▸ Extrait à lire
- - -

200 mètres ★★☆☆

200 mètres, c’est l’espace qui sépare la maison de Mustafa à Tulkarm en Cisjordanie de l’appartement où vivent sa femme et ses trois enfants, de l’autre côté du mur, en Israël. Chaque jour, Mustafa le franchit pour aller travailler en Israël, supportant sans broncher la longue attente aux checkpoints et les procédures humiliantes de sécurité. Mais chaque nuit, il en est réduit à faire clignoter le lampadaire de sa terrasse pour communiquer avec sa famille.
Cette routine épuisante connaît toutefois un loupé le jour où le fils aîné de Mustafa est gravement accidenté côté israélien. Faute d’avoir fait renouveler à temps ses papiers, Mustafa est bloqué au checkpoint. Pour rejoindre sa famille, il doit se résoudre à solliciter l’aide de passeurs. Avec trois autres passagers, le voici entraîné dans un voyage dangereux dont il aurait volontiers fait l’économie.

- - -

▸ Consigne
Recopiez le passage du texte qui va de « 200 mètres ★★☆☆ » jusqu'à « avec sa famille. » inclus, en substituant « réverbère » à « lampadaire ».

- - -

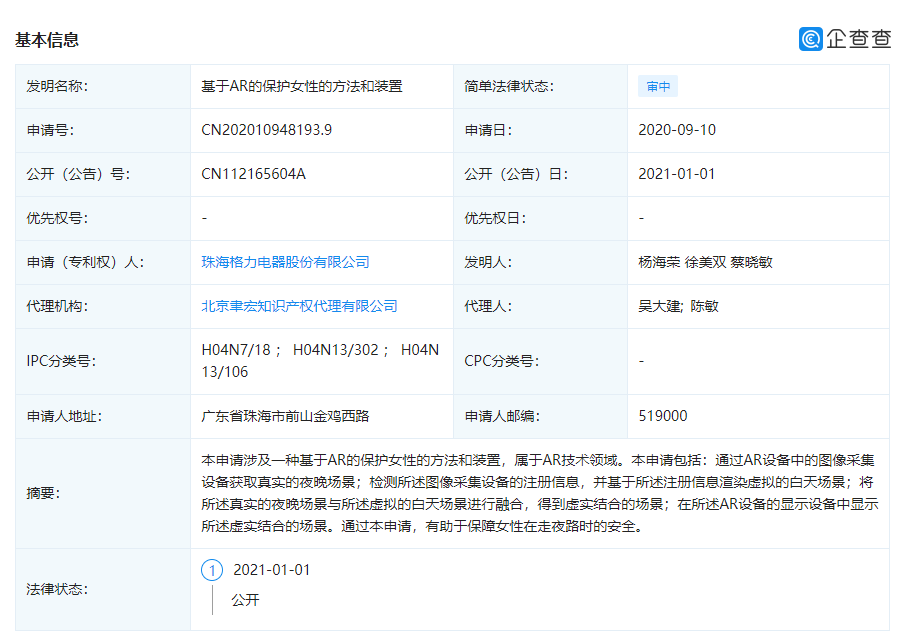Click the 公开 status under the timeline
This screenshot has width=900, height=638.
(245, 600)
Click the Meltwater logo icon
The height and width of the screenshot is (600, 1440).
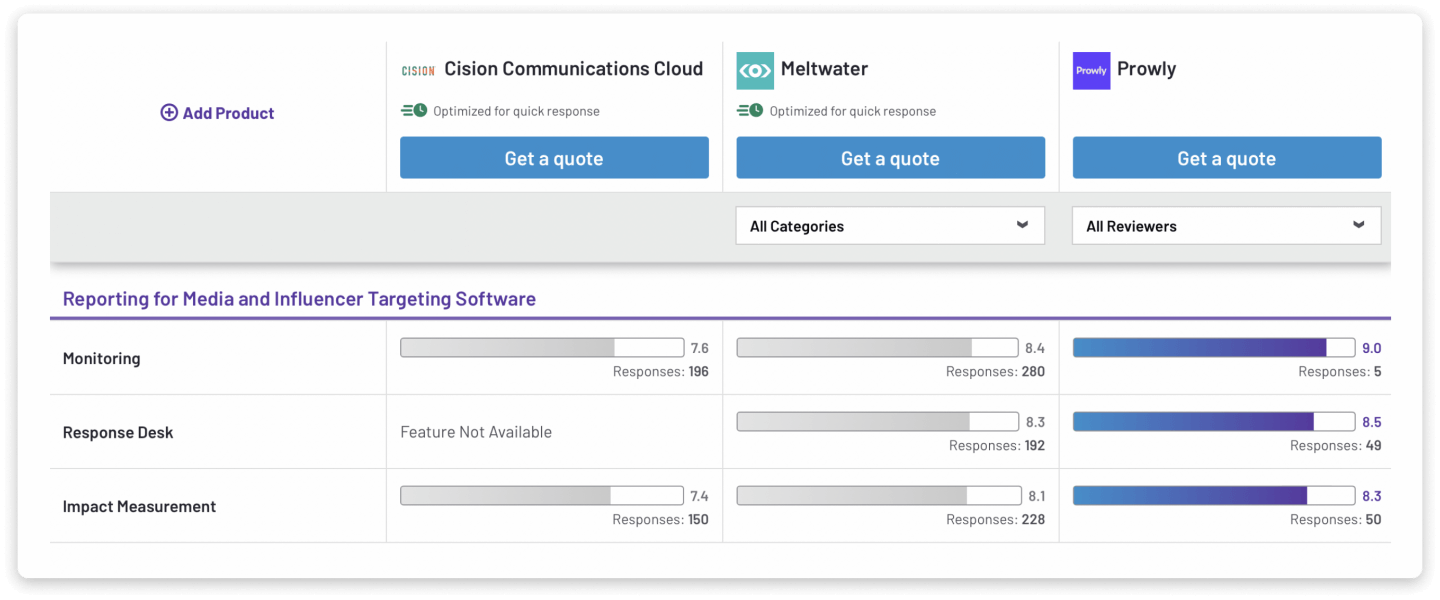(755, 71)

- - -

▸ Corrigé
200 mètres ★★☆☆

200 mètres, c’est l’espace qui sépare la maison de Mustafa à Tulkarm en Cisjordanie de l’appartement où vivent sa femme et ses trois enfants, de l’autre côté du mur, en Israël. Chaque jour, Mustafa le franchit pour aller travailler en Israël, supportant sans broncher la longue attente aux checkpoints et les procédures humiliantes de sécurité. Mais chaque nuit, il en est réduit à faire clignoter le réverbère de sa terrasse pour communiquer avec sa famille.